WHAT THE TASK ASKS: According to the extract about He Zizhen's time in Moscow, in what year did Mao arrange for her to return to China?

Far from being a new beginning, He Zizhen's sojourn in Moscow dragged her deeper into despair. The baby boy, Mao's son, born soon after she arrived there, died of pneumonia ten months later. While she was still grieving for him, news came that Mao had remarried. She told friends she wished him well, and threw herself into studying. But the image of her dead son haunted her. She became morbidly depressed, and the local authorities eventually had her committed to a mental asylum. Mao arranged for her to return to China in 1947. She continued to receive psychiatric treatment, and for the rest of her life suffered from a persecution complex, convinced that her doctors were trying to poison her.69
Shortly after He's departure, Jiang Qing made her entrance.70
She was then twenty-three years old, a slender, sophisticated young woman, with a wide, sensual mouth, boyish figure and vivacious smile, who bore more than a passing resemblance to He Zizhen as she had looked as a teenager, at the time Mao had first met her, nearly ten years before.

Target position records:
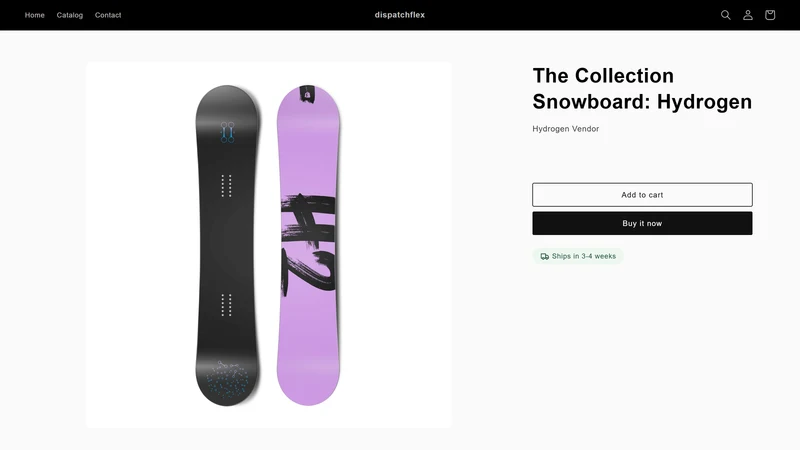
Task: Click the H2 brushstroke graphic on purple board
Action: click(x=308, y=244)
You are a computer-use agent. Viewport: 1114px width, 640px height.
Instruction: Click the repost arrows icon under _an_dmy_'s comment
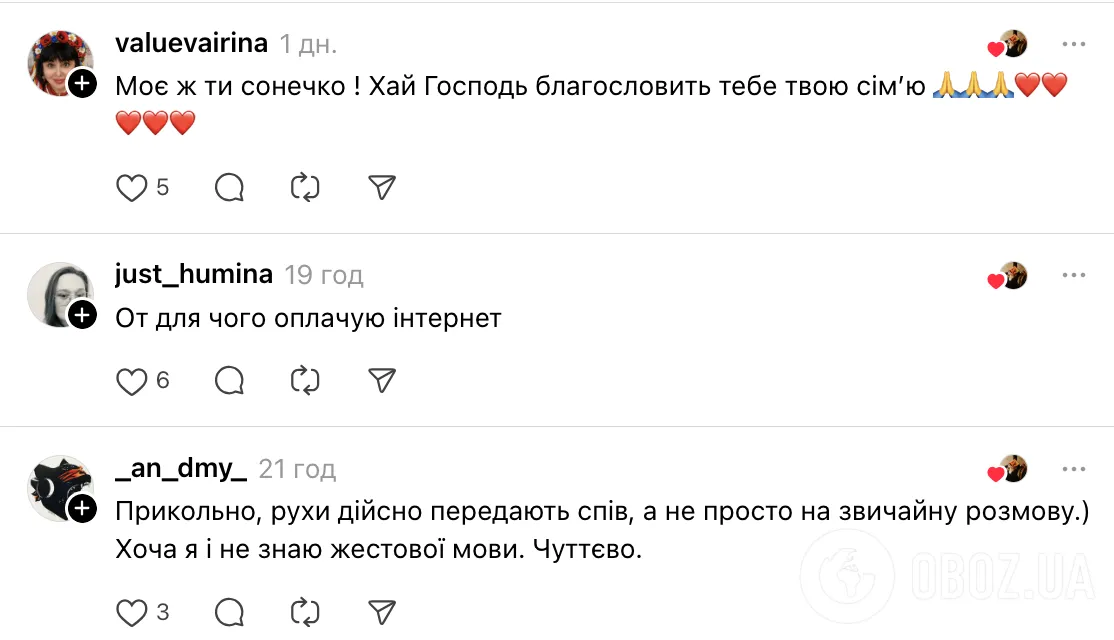305,611
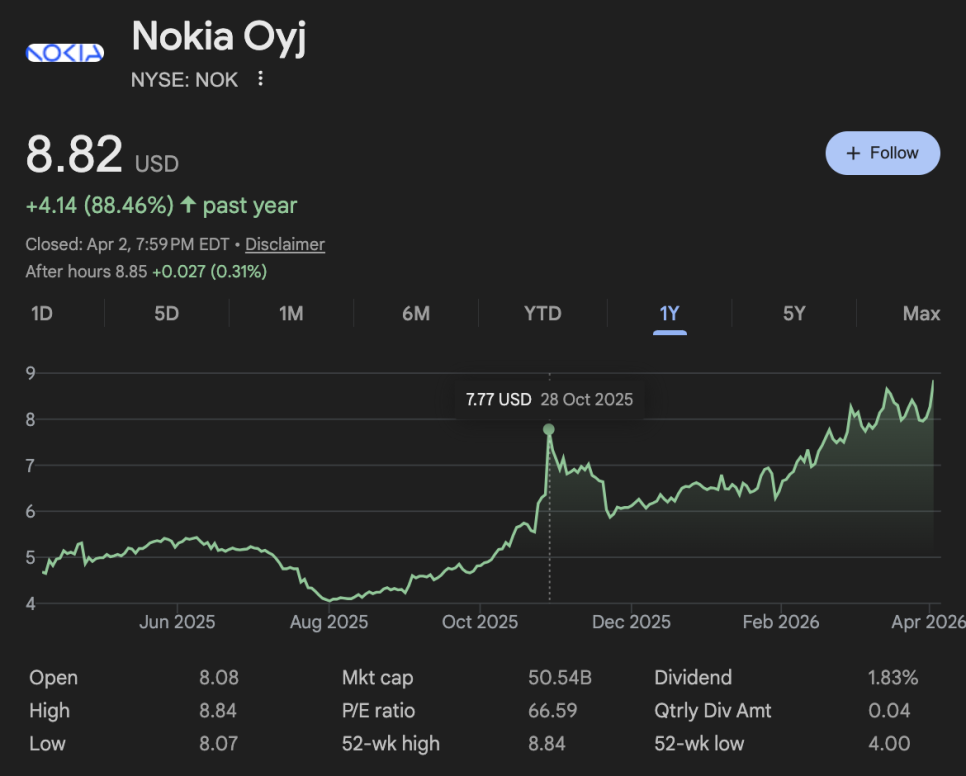Open the Disclaimer link
The image size is (966, 776).
[x=285, y=244]
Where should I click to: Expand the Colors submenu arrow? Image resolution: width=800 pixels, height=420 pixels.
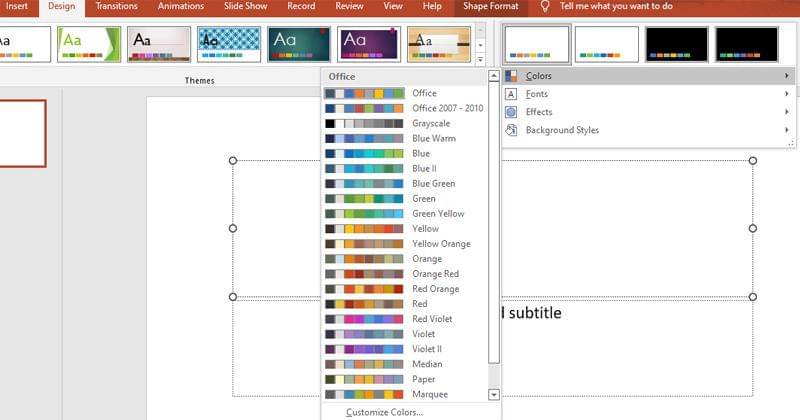tap(787, 76)
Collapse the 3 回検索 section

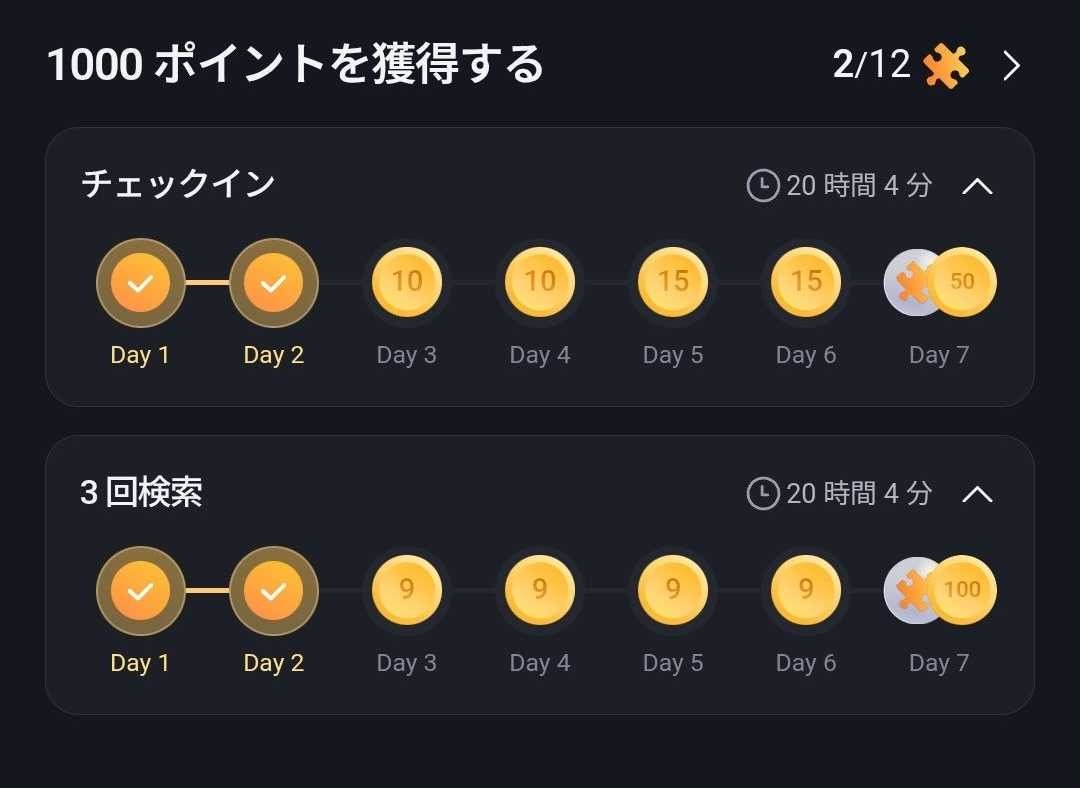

OUTPUT FOR THIS EXERCISE: 1947